Homogeen of heterogeen: de kleuter academie

Nu op Radio 1, een gesprek over de kleuter academie die van start gaat in Amsterdam. Bedoeld voor kinderen vanaf 2 1/2 – 3 jaar die meer kunnen / willen dan in reguliere school / creche gebeurt.

Opvallend is de mening van Jan ter Wel, de emeritus hoogleraar pedagogiek die geinterviewd wordt. Hij vindt het jammer dat dit gebeurt. Jammer want zo verdwijnen de slimmere kinderen uit de reguliere klassen en dat haalt het gemiddelde naar beneden. En vooral voor de zwakkere kinderen is een hoger gemiddelde belangrijk. Ze kunnen dan meteen leren samenwerken met kinderen uit andere sociaal /economische achtergronden.
Op de vraag of het voor de kinderen die naar de kleuter academie gaan ook beter is dat ze gewoon in het reguliere onderwijs blijven zegt hij dat er vanuit het oogpunt van de ouders van die kinderen veel voor te zeggen is om ze wel naar de kleuter academie te doen.

Verder ouders die niet nalaten te benadrukken dat hun kind helemaal niet perse slimmer is.
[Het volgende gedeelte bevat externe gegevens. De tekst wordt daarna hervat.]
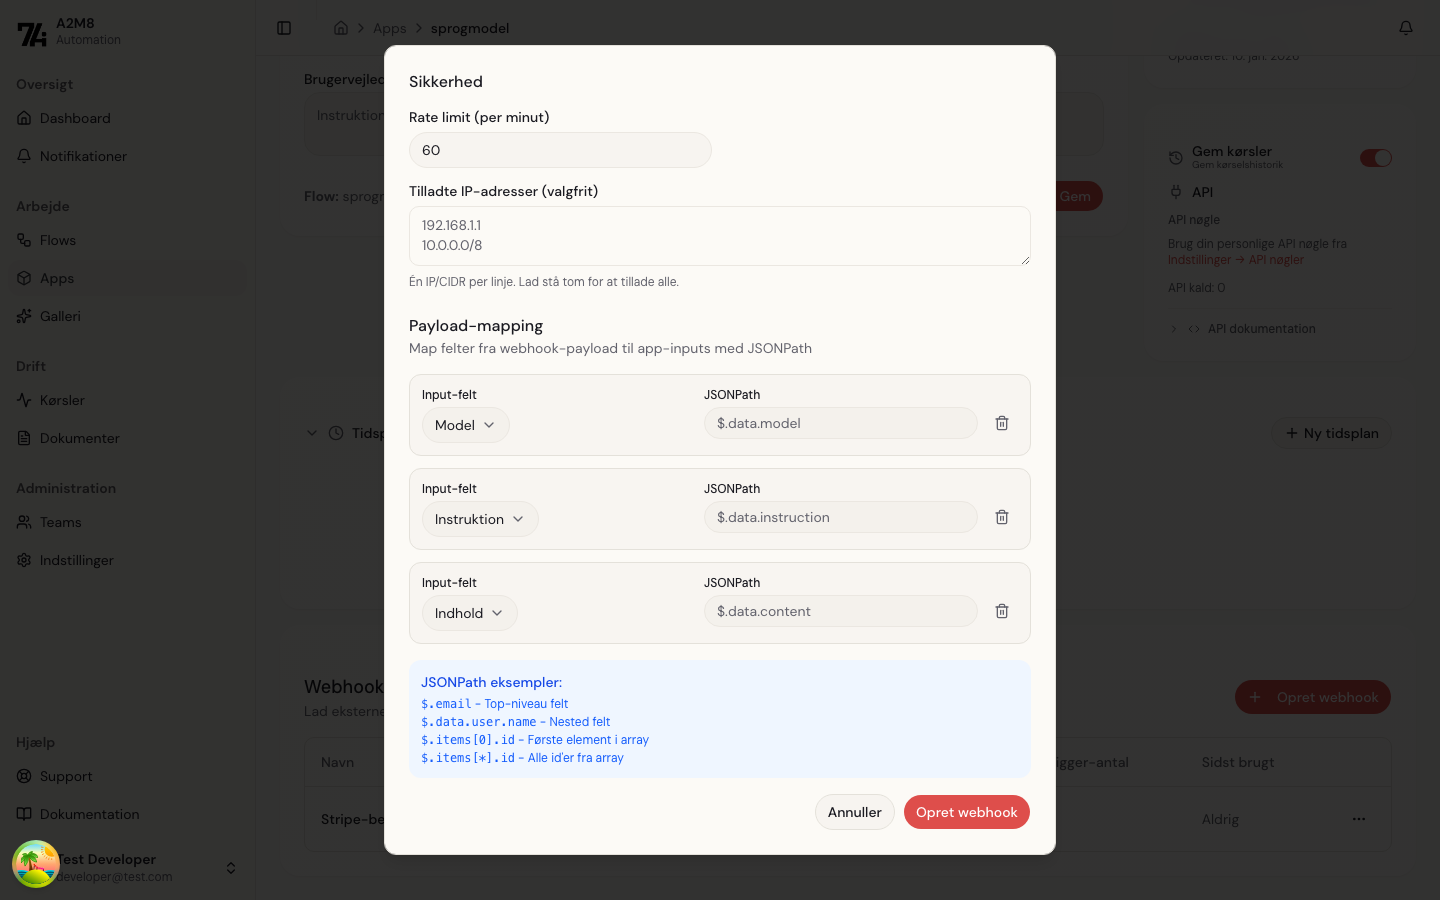This screenshot has width=1440, height=900.
Task: Open row actions menu for Stripe webhook
Action: [1359, 819]
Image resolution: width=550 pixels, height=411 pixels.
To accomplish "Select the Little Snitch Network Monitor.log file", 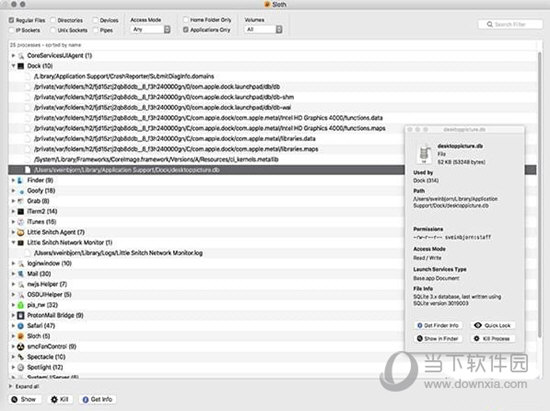I will click(x=118, y=253).
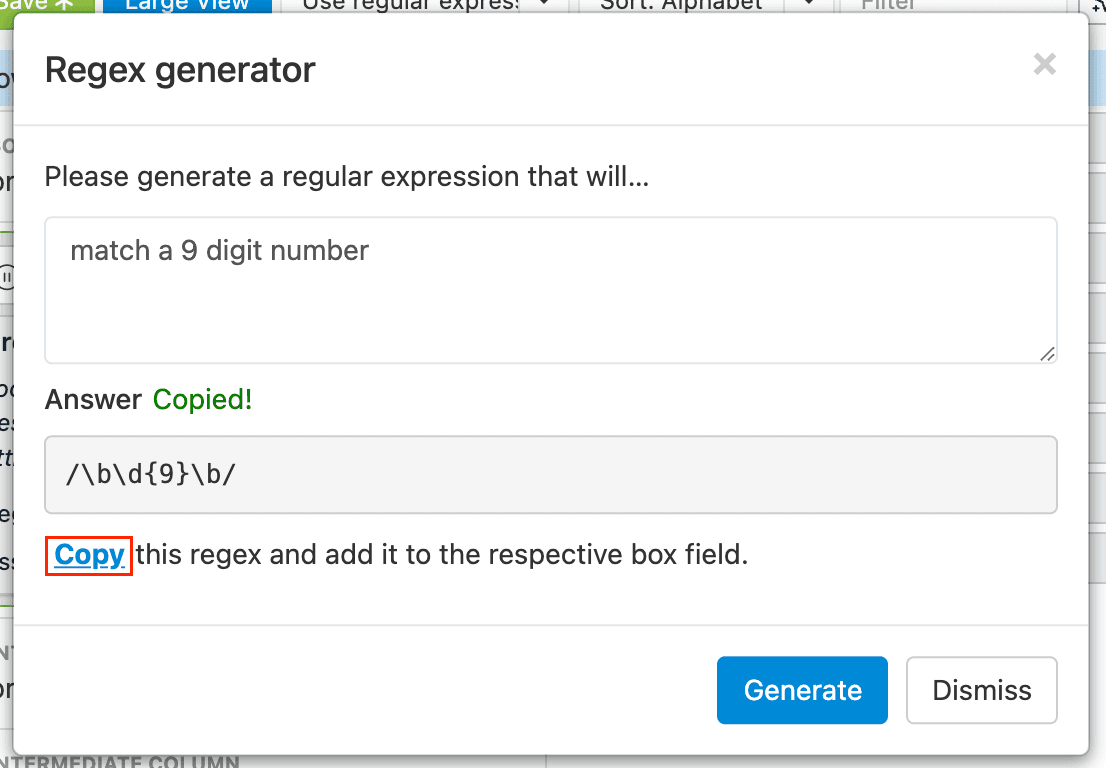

Alsof dat genant zou zijn.

Opmerkelijk, die (typisch Nederlandse) cultuur om vooral niet als slimmer te mogen worden aangemerkt Je mag kennelijk wel slimmer zijn, maar dan enkel in de functie van ondersteuner van het gemiddelde kind en zeker niet met de nadruk op je eigen ontwikkeling.
Opmerkelijk ook dat dit wel gebeurt bij cognitieve capaciteiten, maar dat niemand vindt dat de goede voetballertjes ook in de lage teams moeten blijven, zodat de matige voetballertjes er van kunnen leren.
Oh Jaapje *), wat kan jij goed voetballen (iedereen trots)
Oh Keesje *), wat kan jij goed gitaar spelen (iedereen trots)
Oh Pietje *), wat kan jij goed leren (uitkijken dat hij geen nerd wordt, laat hem vooral blijven spelen en met gewone kinderen blijven omgaan).
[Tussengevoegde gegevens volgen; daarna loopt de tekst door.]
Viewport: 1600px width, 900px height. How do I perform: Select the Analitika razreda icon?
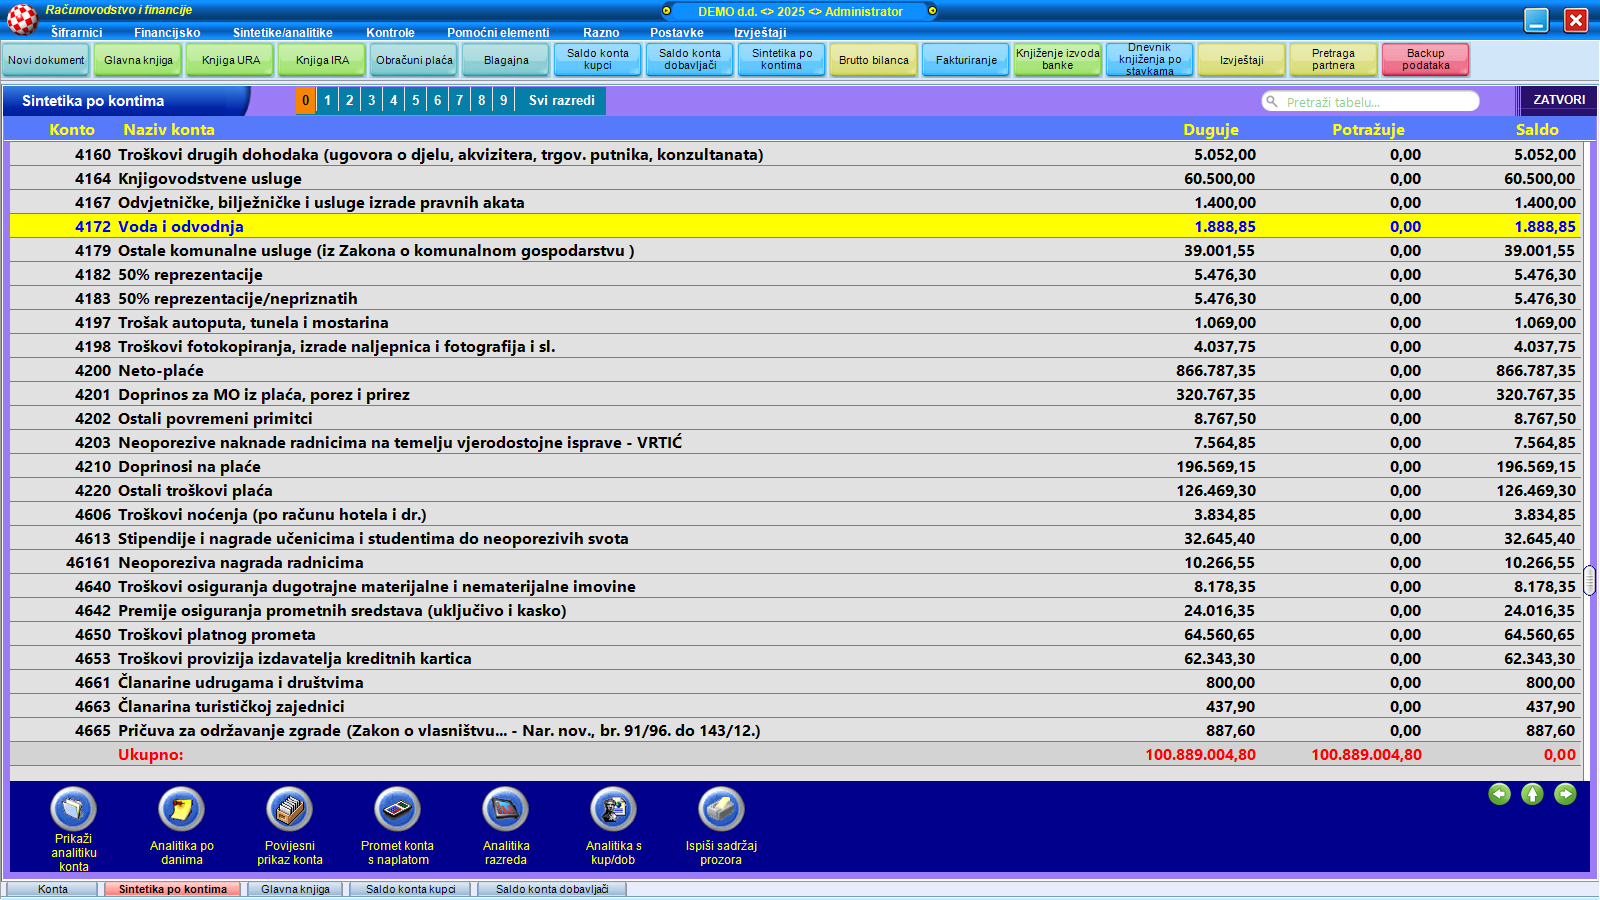pos(505,809)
*) hier mag ook Truusje, Johnny of Mohammedje gelezen worden

3 Reacties

  1. Trots zijn
    Om te beginnen is het Jan Terwel die onlangs met emiritaat ging. [ ge-edit – netjes houden graag, MAP ] Het ging hem niet om het samenwerken van zwakke leerlingen met sterkere, of om het gemiddelde. Het gaat om de kansen die iedereen krijgt om uiteindelijk trots te zijn. Ook op het kunnen leren.
    Als zwakke leeringen alleen met andere zwakke leerlingen in de klas zitten, dat worden zij niet voldoende gestimuleerd om beter te presteren. Terwel zegt dat al jaren, net als Paul Jungbluth en Wineburg, Tilly e.a.. Dat de cognitief sterke leerlingen niet trots mogen zijn is onzin. Juist niet! Dat is nu net de taak van het onderwijs, de leraar, de ouders en de leerlingen om de leerling heen. Iedereen mag uitblinken en trots zijn. Iedereen moet ook trots kunnen zijn op anderen (familie en medeleerlingen). En iedereen mag trots zijn dat hij of zij misschien wel bijgedragen heeft aan de ontwikkeling van de ander. Dat is de opgave van het onderwijs: de sterkere niet laten onderpresteren zonder de zwakkeren aan hun lot over te laten.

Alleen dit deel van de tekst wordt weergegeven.